Giter Site home page Giter Site logo

Comments (11)

jkleint avatar jkleint commented on July 26, 2024 2

Yeah, it's working very well! Thank you so much, Will test a bit more next week.

from pyathena.

laughingman7743 avatar laughingman7743 commented on July 26, 2024 2

I checked the performance.
https://gist.github.com/laughingman7743/2e4d83ca4e394dc645e9ea9a45fe78ba
PandasCursor is ultra fast. 😆

from pyathena.

laughingman7743 avatar laughingman7743 commented on July 26, 2024

It would be nice to create a new PandasCursor like AsyncCursor.

cursor = connect(s3_staging_dir='s3://YOUR_S3_BUCKET/path/to/',
                 region_name='us-west-2',
                 cursor_class=PandasCursor).cursor()
df = cursor.execute("SELECT * FROM many_rows").as_pandas()
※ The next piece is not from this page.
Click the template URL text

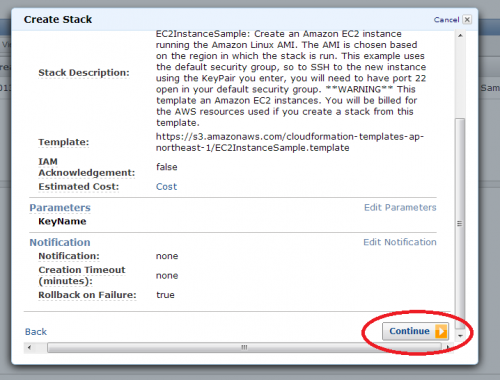click(290, 142)
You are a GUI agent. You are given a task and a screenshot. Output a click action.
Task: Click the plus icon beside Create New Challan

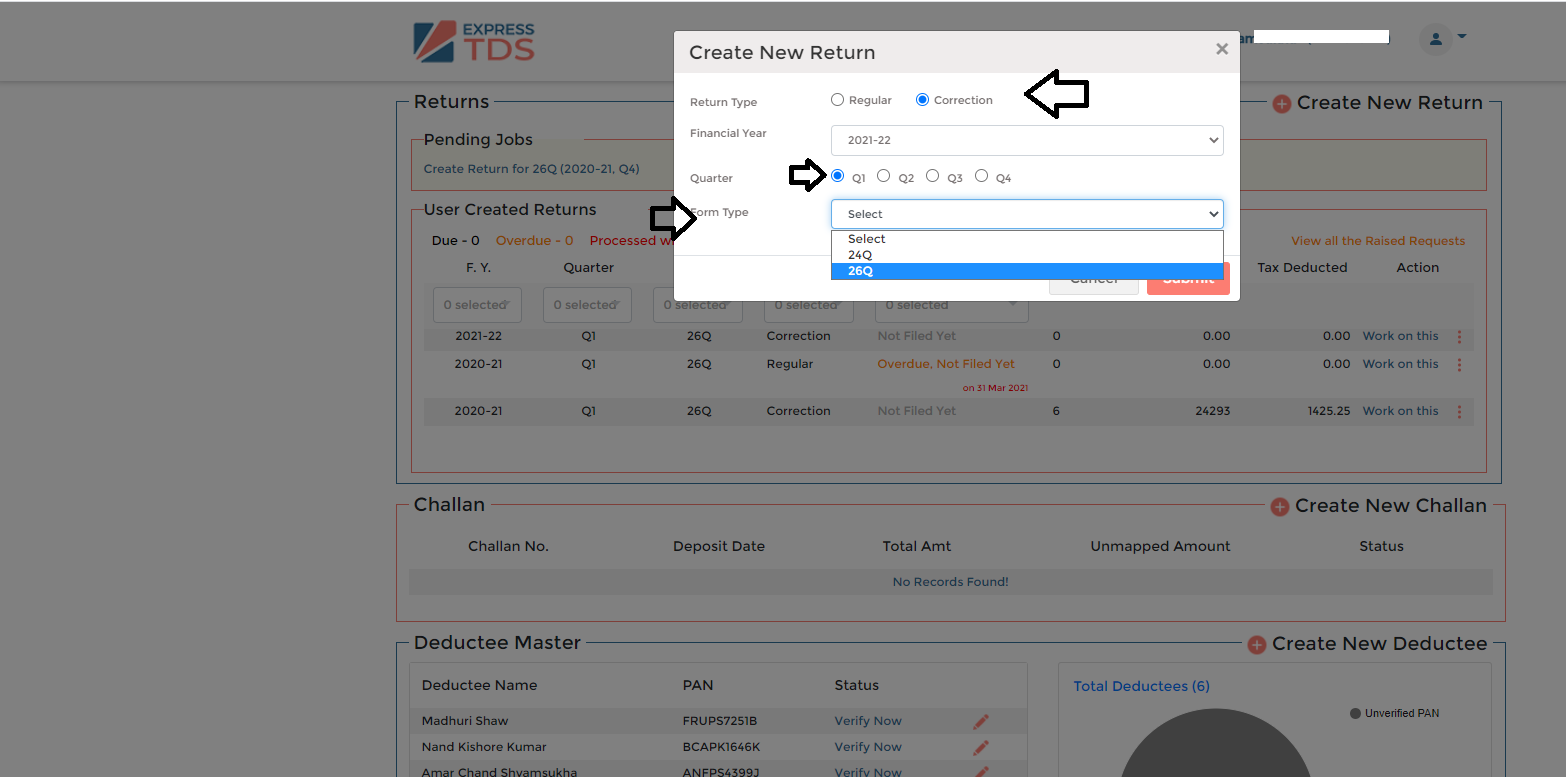coord(1280,507)
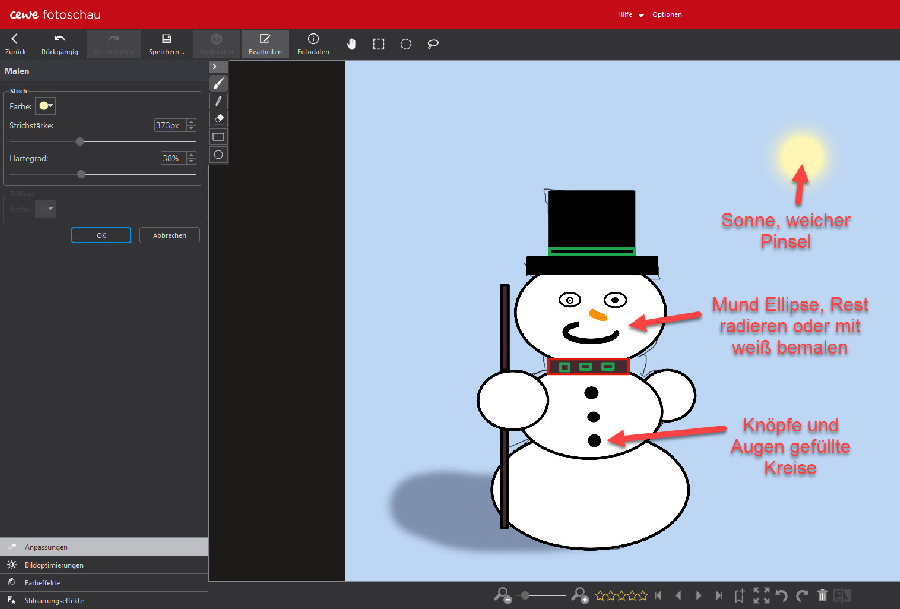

When the execution of the query is completed, the cursor will download CSV from S3 on memory, set data in read_csv, and return dataframe.
I think that it would be easy to implement if such a cursor. (It is not a cursor anymore. 😅)
Is smart_open faster than downloading CSV in boto3?

from pyathena.

laughingman7743 avatar laughingman7743 commented on July 26, 2024

By the way, the performance of JDBC driver seems to be improved.
https://aws.amazon.com/about-aws/whats-new/2018/08/amazon-athena-streaming-jdbc-driver/

PyAthenaJDBC is releasing v2.0.0 which corresponds to the new driver.
https://github.com/laughingman7743/PyAthenaJDBC/releases/tag/v2.0.0
Would you be willing to check performance?

from pyathena.

jkleint avatar jkleint commented on July 26, 2024

I tried PyAthenaJDBC, and it connects, but it just hangs executing a query (PyAthena works fine). Seems to hang at cursor.py:118 running statement.execute(). I'm not very familiar with JDBC, so I may be missing something basic. Do I need to do anything besides pipenv install PyAthenaJDBC?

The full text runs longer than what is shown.